I dove into summer here in the city too. NYC can be this amazing place in the summer if you can handle the heat. We have actually had a relatively tame summer thus far in terms of heat and so I have been making the most of it with some trips to Central Park, laying out in the sun, and driving out to Rhode Island for a little romantic getaway of sorts. Maybe more on that a little later...


Yes, it's true there has been some dating and maybe a little romance. It's a hard thing to go through in some senses. After one very nice dinner out on this isolated little patio, some great conversation, and really good wine, I came home and I could not figure out this bizarre feeling I was experiencing. I thought about it and thought about it and came to the startling realization that what I was feeling was guilt.

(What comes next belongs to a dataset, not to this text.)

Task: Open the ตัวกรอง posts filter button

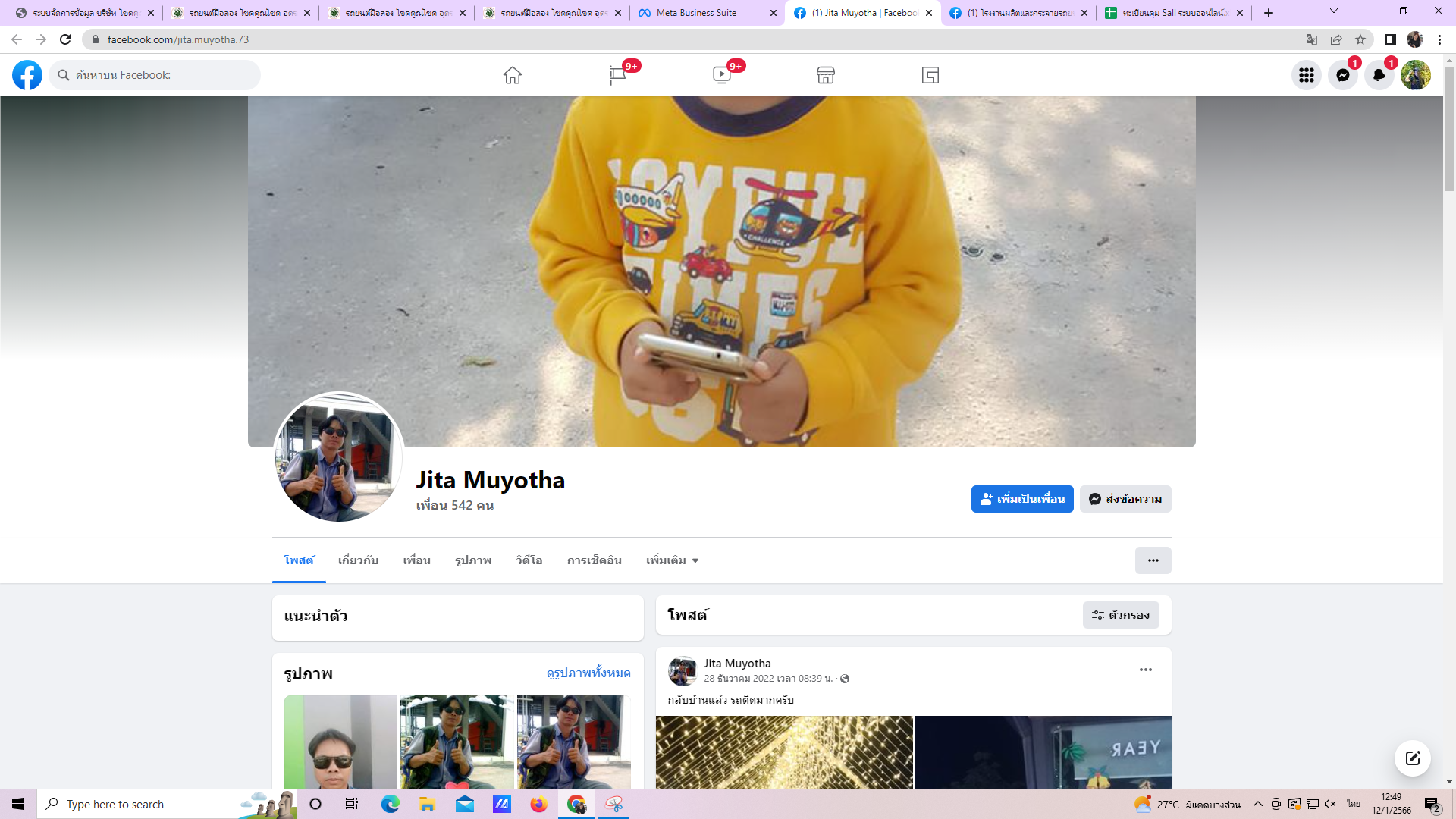Action: 1120,615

That's right, I felt guilty that I had gone out and had such a good time, really enjoyed my company without being with my Ex. That's a little messed up right?
It makes sense in some bizarre way, because those feelings had for so long been wrapped up in being with my Ex and any reference to them was bound to bring him back to mind. I was upset about it though. Mad a little too. Mad that it made me feel like a complete loser for keeping those feelings and all that was associated with them packed up in a mental box with his name written all over it.

And I was mad at myself too. Mad for not dealing with that sooner, or at least being somewhat more prepared for it. I guess you can't though. You can't prepare for that feeling. It blindsides you and can knock you down if you let it.


I didn't let it... and the next dinner was even better.